**The input**:
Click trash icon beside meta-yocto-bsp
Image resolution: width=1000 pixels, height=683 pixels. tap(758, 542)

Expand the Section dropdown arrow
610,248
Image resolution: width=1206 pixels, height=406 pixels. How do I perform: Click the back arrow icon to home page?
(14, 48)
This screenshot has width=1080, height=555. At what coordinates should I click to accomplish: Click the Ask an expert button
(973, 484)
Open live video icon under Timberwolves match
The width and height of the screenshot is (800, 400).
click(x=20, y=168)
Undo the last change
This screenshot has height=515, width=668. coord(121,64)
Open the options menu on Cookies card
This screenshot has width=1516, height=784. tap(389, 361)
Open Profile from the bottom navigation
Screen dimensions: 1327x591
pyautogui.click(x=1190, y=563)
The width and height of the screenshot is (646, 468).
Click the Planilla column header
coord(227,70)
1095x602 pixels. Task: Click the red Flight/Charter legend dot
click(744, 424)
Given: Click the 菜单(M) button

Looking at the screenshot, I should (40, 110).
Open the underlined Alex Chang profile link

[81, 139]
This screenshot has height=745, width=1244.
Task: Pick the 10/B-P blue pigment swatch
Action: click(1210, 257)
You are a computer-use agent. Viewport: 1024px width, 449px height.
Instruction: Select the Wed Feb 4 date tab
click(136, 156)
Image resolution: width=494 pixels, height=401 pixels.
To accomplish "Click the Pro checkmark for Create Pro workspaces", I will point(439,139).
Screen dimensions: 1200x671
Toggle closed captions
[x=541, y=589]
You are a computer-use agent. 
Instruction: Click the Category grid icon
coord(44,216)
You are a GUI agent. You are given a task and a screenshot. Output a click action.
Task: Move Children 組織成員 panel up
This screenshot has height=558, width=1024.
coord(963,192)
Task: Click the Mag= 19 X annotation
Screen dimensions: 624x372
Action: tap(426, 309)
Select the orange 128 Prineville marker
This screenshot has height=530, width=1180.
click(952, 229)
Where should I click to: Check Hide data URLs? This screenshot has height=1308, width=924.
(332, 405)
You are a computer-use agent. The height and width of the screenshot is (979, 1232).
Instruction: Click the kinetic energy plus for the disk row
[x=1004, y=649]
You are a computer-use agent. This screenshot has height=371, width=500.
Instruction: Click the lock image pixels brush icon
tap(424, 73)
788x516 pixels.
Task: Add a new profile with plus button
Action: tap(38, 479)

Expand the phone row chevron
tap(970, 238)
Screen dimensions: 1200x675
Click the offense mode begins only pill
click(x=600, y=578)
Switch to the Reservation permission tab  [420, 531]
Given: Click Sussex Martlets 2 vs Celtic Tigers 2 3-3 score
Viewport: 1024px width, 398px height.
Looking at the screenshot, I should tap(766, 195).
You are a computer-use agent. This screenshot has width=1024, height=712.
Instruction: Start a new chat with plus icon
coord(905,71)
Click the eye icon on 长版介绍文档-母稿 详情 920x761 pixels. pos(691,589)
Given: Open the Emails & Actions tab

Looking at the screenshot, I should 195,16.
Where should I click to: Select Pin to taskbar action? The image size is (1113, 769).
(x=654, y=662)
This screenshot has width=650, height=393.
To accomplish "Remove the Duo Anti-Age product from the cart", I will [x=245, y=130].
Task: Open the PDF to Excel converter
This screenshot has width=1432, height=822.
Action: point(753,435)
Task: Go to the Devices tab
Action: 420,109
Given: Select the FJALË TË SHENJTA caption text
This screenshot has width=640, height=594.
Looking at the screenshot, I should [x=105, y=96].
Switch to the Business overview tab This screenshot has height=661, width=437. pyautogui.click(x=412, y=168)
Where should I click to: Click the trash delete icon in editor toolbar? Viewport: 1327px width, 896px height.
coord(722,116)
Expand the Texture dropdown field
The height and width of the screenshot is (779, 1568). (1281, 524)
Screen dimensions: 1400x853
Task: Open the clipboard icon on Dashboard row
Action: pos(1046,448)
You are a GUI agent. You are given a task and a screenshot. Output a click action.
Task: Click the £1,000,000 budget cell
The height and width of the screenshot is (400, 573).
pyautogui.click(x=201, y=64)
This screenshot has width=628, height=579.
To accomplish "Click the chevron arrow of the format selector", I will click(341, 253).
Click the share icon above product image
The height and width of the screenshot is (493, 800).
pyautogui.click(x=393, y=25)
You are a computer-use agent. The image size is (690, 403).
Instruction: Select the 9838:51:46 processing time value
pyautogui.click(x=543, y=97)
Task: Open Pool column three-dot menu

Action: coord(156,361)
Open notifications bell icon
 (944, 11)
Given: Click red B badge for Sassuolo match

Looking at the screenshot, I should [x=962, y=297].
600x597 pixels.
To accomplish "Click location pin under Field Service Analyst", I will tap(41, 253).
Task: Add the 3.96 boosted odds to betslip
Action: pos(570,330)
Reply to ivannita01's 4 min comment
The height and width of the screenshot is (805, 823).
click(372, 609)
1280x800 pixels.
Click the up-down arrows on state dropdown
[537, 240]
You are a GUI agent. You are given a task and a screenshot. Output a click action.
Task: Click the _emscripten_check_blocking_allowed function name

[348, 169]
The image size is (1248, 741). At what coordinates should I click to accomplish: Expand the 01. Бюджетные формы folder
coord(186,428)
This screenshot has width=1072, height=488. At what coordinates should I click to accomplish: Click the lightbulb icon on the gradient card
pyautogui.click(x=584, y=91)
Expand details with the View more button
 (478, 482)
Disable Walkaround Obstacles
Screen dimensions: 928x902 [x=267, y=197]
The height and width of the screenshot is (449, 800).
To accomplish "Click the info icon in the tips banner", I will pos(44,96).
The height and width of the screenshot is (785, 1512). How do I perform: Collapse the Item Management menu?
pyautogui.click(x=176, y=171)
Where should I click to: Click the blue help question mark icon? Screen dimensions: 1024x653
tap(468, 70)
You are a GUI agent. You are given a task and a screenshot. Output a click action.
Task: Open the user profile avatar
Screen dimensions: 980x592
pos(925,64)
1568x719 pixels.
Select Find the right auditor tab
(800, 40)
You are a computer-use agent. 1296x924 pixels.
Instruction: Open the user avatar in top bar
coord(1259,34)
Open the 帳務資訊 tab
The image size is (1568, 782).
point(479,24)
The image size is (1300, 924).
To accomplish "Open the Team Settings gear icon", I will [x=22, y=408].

**Exercise prompt**: For each line above that contains the word "product", make a copy.

**Completed task**:
To accomplish "Remove the Duo Anti-Age product from the cart", I will [x=245, y=130].
Click the share icon above product image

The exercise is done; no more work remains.